Work instructions:
Of the lines listed below, return exactly those that run from the line containing "Click the 00" through the line containing "Expand the View menu", both included.
-- Given information follows --
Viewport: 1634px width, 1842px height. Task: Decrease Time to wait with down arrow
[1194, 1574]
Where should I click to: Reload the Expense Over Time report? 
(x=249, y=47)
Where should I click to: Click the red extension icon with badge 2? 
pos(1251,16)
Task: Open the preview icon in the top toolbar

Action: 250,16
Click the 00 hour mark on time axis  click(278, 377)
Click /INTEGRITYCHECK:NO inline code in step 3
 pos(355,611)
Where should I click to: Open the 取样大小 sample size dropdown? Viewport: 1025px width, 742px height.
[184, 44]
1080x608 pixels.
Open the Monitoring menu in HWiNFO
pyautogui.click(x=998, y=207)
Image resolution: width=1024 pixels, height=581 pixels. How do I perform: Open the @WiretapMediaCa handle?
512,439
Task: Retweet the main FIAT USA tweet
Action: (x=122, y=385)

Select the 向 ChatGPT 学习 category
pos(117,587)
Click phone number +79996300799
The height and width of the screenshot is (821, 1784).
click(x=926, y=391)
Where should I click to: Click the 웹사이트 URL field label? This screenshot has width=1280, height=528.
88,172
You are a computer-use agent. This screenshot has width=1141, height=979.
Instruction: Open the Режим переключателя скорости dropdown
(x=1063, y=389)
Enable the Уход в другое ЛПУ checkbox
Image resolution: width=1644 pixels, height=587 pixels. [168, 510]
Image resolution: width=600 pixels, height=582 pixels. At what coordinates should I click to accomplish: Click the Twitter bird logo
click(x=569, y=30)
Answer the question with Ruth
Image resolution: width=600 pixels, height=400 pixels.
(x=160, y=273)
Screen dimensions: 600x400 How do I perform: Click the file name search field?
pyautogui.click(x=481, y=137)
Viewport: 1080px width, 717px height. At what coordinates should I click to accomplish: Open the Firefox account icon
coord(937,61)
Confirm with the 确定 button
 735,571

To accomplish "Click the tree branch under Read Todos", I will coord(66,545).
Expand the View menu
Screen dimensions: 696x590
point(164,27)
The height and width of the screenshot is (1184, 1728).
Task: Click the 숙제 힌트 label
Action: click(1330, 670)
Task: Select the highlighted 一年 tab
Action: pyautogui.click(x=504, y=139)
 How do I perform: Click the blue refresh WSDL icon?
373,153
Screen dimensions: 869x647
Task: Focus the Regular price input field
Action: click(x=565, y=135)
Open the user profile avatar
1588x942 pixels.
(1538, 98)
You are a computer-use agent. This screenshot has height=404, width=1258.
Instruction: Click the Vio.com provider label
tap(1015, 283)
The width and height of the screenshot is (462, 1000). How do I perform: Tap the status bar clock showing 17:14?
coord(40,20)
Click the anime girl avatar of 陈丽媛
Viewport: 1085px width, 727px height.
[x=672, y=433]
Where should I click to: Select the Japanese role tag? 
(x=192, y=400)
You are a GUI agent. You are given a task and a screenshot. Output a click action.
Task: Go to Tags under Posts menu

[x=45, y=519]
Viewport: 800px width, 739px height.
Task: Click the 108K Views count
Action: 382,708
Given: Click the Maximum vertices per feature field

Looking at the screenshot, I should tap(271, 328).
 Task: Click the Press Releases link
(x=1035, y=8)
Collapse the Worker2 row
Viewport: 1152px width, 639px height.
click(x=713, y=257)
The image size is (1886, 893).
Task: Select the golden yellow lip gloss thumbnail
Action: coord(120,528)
-- Given information concluded --
Solution below:
Click the 00 hour mark on time axis  click(278, 377)
Click /INTEGRITYCHECK:NO inline code in step 3
 pos(355,611)
Where should I click to: Open the 取样大小 sample size dropdown? Viewport: 1025px width, 742px height.
[184, 44]
1080x608 pixels.
Open the Monitoring menu in HWiNFO
pyautogui.click(x=998, y=207)
Image resolution: width=1024 pixels, height=581 pixels. How do I perform: Open the @WiretapMediaCa handle?
512,439
Task: Retweet the main FIAT USA tweet
Action: (x=122, y=385)

Select the 向 ChatGPT 学习 category
pos(117,587)
Click phone number +79996300799
The height and width of the screenshot is (821, 1784).
click(x=926, y=391)
Where should I click to: Click the 웹사이트 URL field label? This screenshot has width=1280, height=528.
88,172
You are a computer-use agent. This screenshot has width=1141, height=979.
Instruction: Open the Режим переключателя скорости dropdown
(x=1063, y=389)
Enable the Уход в другое ЛПУ checkbox
Image resolution: width=1644 pixels, height=587 pixels. [168, 510]
Image resolution: width=600 pixels, height=582 pixels. At what coordinates should I click to accomplish: Click the Twitter bird logo
click(x=569, y=30)
Answer the question with Ruth
Image resolution: width=600 pixels, height=400 pixels.
(x=160, y=273)
Screen dimensions: 600x400 How do I perform: Click the file name search field?
pyautogui.click(x=481, y=137)
Viewport: 1080px width, 717px height. At what coordinates should I click to accomplish: Open the Firefox account icon
coord(937,61)
Confirm with the 确定 button
 735,571

To accomplish "Click the tree branch under Read Todos", I will coord(66,545).
Expand the View menu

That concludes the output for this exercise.